Glarner: "Psychischer Druck ist kein Asylgrund"

In einer neu eingereichten Motion ersucht Nationalrat Andreas Glarner (SVP/AG) den Bundesrat, in Art. 3 Abs. 2 des Asylgesetzes die Wendung «Massnahmen, die einen unerträglichen psychischen Druck bewirken», zu streichen.

Er begründet diese Forderung so: Das Staatssekretariat für Migration (SEM) weite den Flüchtlingsbegriff ständig aus. Gemäss Art. 3 Abs. 1 AsylG gilt als Flüchtling, wer in seinem Heimat- oder Herkunftsstaat wegen der Rasse, Religion, Nationalität, Zugehörigkeit zu einer bestimmten sozialen Gruppe oder wegen der politischen Anschauungen ernsthaften Nachteilen ausgesetzt ist oder begründete Furcht hat, solchen Nachteilen ausgesetzt zu werden. Abs. 2 definiert die ernsthaften Nachteile. Als solche gelten «namentlich die Gefährdung des Leibes, des Lebens oder der Freiheit sowie Massnahmen, die einen unerträglichen psychischen Druck bewirken».

Wird das Kriterium des psychischen Druckes nicht zurückhaltend angewandt, können z.B. geschlechtsspezifische Diskriminierungen von Frauen in patriarchalischen Gesellschaften zu einer sehr hohen Asylgewährungsquote führen", befürchtet Glarner. Genau das sei mit der SEM-Praxisänderung zu Afghaninnen geschehen: Wenn vorher 36% und seither plötzlich 98% aller Asylgesuche afghanischer Frauen gutgeheissen werden, sei es offensichtlich, schreibt er in seiner Motion, "dass die Schwelle für den «unerträglichen psychischen Druck» massiv gesenkt wurde".

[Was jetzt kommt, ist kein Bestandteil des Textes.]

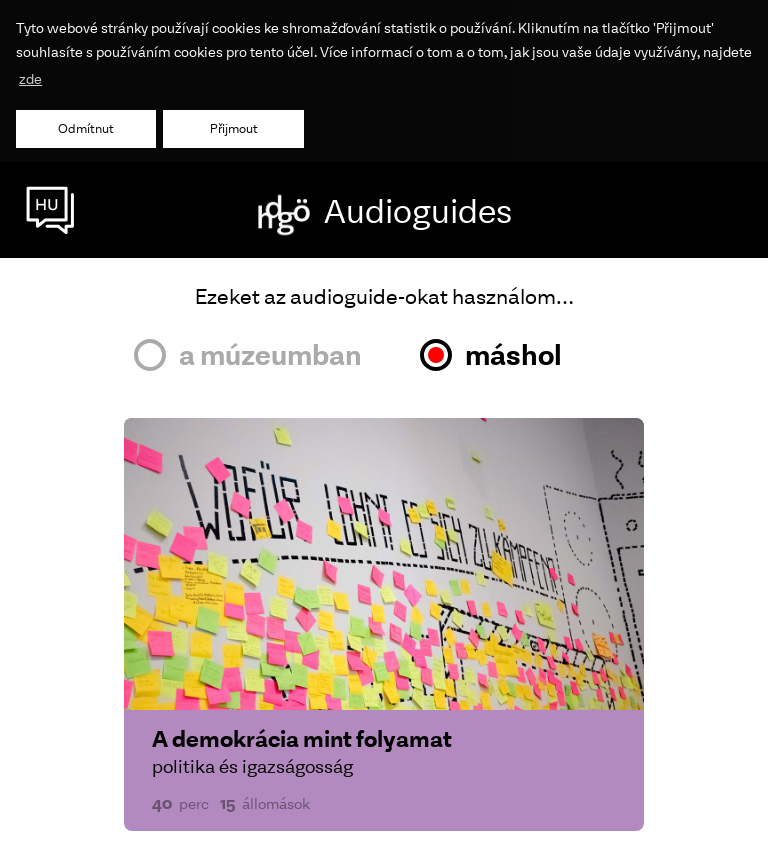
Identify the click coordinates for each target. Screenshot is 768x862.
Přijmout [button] (234, 128)
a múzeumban (270, 352)
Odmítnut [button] (86, 128)
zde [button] (30, 79)
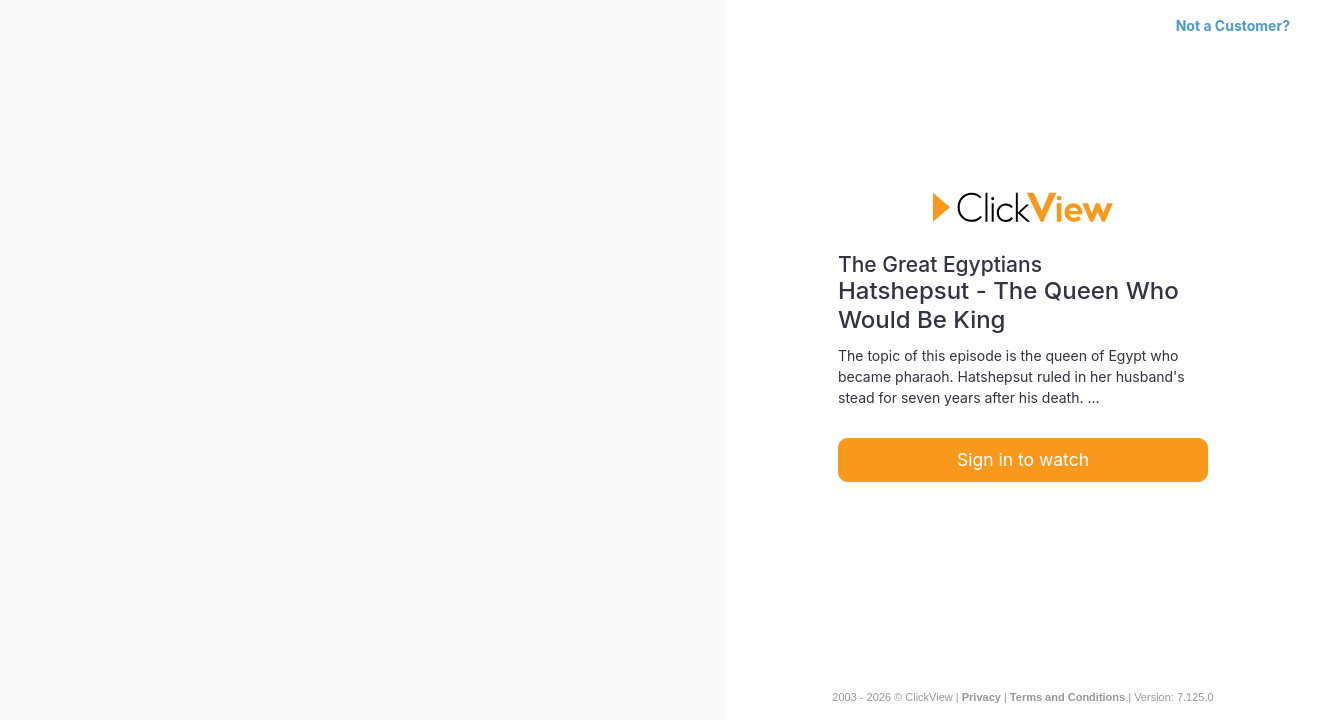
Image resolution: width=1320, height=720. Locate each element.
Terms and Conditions (1067, 697)
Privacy (981, 697)
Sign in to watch (1023, 459)
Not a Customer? (1233, 25)
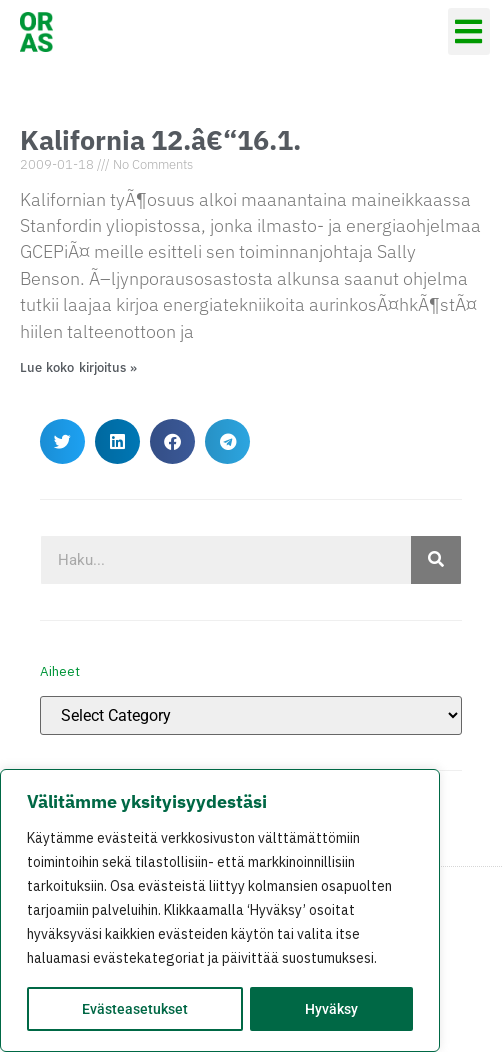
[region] (220, 911)
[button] (469, 31)
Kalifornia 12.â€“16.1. (160, 139)
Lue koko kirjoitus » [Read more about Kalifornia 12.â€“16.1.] (78, 367)
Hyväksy (331, 1009)
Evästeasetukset (135, 1009)
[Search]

Diese Senkung der Asylschwelle "auf das Niveau einer blossen Diskriminierung" führe dazu, dass Frauen aus vielen anderen, sie ebenfalls aus religiösen Gründen diskriminierenden Staaten auch Asyl erhalten werden.

Rechtsprechung verlangt bestimmte Intensität erlittener Nachteile

Die Rechtsprechung verlangt eine bestimmte Intensität erlittener Nachteile für eine Asylgewährung. Eine geschlechtsspezifische Diskriminierung stelle für sich allein keine flüchtlingsrechtlich relevante Verfolgung dar (vgl. auch EMARK 2006/32 E.8.7.3), schreibt Glarner weiter. Der Unterschied zwischen Diskriminierung und flüchtlingsrechtlicher Verfolgung liege in der Intensität des Eingriffs (ebd.).

Als das Bundesverwaltungsgericht im Falle von Frauen und Mädchen in Somalia eine Kollektivverfolgung annahm, verlangte es nicht nur die Zugehörigkeit zum weiblichen Geschlecht, sondern zusätzlich das Verfolgungsmotiv der Zugehörigkeit zu einem Minderheitenclan, die interne Vertreibung und das Fehlen des Schutzes durch einen erwachsenen männlichen Verwandten (vgl. BVGE 2014/2024/27 E.6.6). Das Bundesverwaltungsgericht habe wiederholt festgestellt, so Glarner weiter, "dass die Anforderungen an eine Kollektivverfolgung sehr hoch sind. Das widerspiegelt sich aber nicht in der Praxis des SEM, weshalb sich die Anpassung aufdrängt".